» **Page**

----

Reply:The flap wheel will not leave it clean enough for welding. Does not matter if it is brand new. Use the stainless "toothbrush".Also, a stainless wire cup on a grinder or wire wheel on a pedestal grinder will not do it. Elbow grease and a stainless brush is your friend. Unless I missed it, have you confirmed the alloy you are using yet? I think the cleaning is your main problem. Get clean, get full penetration, and then start looking at metallurgy if it's still jacked up. Knowing what you have is 50% of the battle. Cleaning is about 40 of the remaining 50%
Reply:Your right in thinking that the material is clean enough, for those who keep on suggesting he needs to clean his material properly then you fail to see what is really going on here. It might not be the 100% correct way to do it, but is sufficient for what the OP is trying to accomplish.The part of the puzzle your missing is the cleaning action provided by the welding arc. In AC current the EP portion of the sine wave bombards the part with ions which help to remove the oxides that readily form on the surface of aluminum. These oxides have a melting temperature of 3600F compared to the aluminum which is somewhere between 900-1200F. If you can imagine it would be like trying to weld water balloons together, underneath the material is molten and fluid but on the surface there is a skin that prevents the 2 pieces from truly flowing together. So to circumvent this problem you have 2 options. Either running a backing strip of some kind (not going to work with this diameter tubing) or to use a backpurge as the shielding gas will help protect the molten metal and aide in wetting action, allowing the 2 pieces to flow together.Because of the difficulty of getting a consistent weld and the fact that in many joints you are not going to be able to get a good back purge I would seriously recommend that you look to steel for the chassis design.Have we all gone mad?
Reply:Scott,Get yourself some flat coupons of similar thickness to your tube wall.Do butt welds til you get your heat/travel speed down to where you're getting good penetration. Much easier to see on this type weld.Then move on to t joints. Here you'll see that more heat (direction of the arc) is directed at the horz. piece than the vert. piece. Form your puddle on the horz. and wick the puddle up to the vertical piece as you add filler. Practice these welds til they become second nature.THEN, move on to the tubing.You're trying to master too many things at one time, and not doing any of them well.Also, and as has been suggested, if you're not going to heat treat the frame (which is highly unlikely) you're better off switching to 5356 filler.Similar welds to what you're trying to do are done every day in the marine fab business. I'm thinking weight is a major factor in your "design" and that this "vehicle" will be for design purposes only and not driven on the road.The welds you're looking for can be plenty strong, but not until they're done properly.Syncro 250 DX Dynasty 200 DXMM 251 w/30A SG XMT 304 w/714 Feeder & Optima PulserHH187Dialarc 250 AC/DCHypertherm PM 1250Smith, Harris, Victor O/ASmith and Thermco Gas MixersAccess to a full fab shop with CNC Plasma, Water Jet, etc.

----

Name every tool that the first reply in the forum thread says will not clean the metal well enough for welding.

» **Provided data**

----

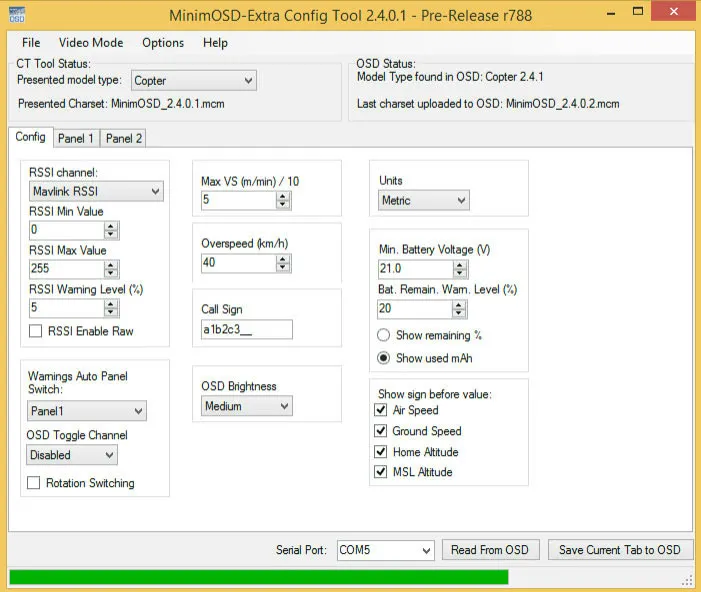
Task: Click the Read From OSD button
Action: coord(490,550)
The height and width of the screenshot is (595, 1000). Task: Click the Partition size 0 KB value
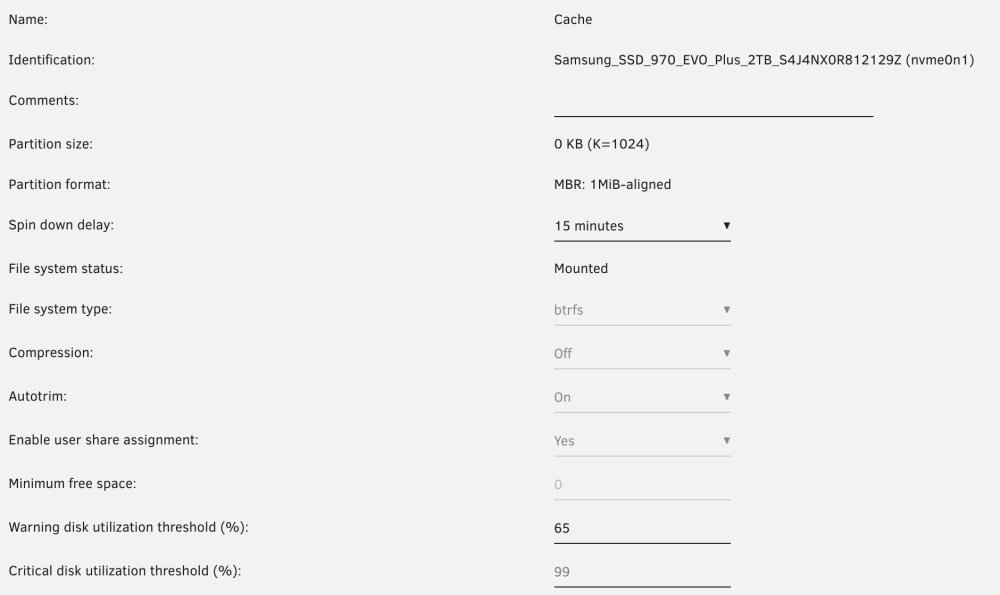click(x=601, y=144)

----

» **Task solution**
- The flap wheel
- A stainless wire cup on a grinder
- A wire wheel on a pedestal grinder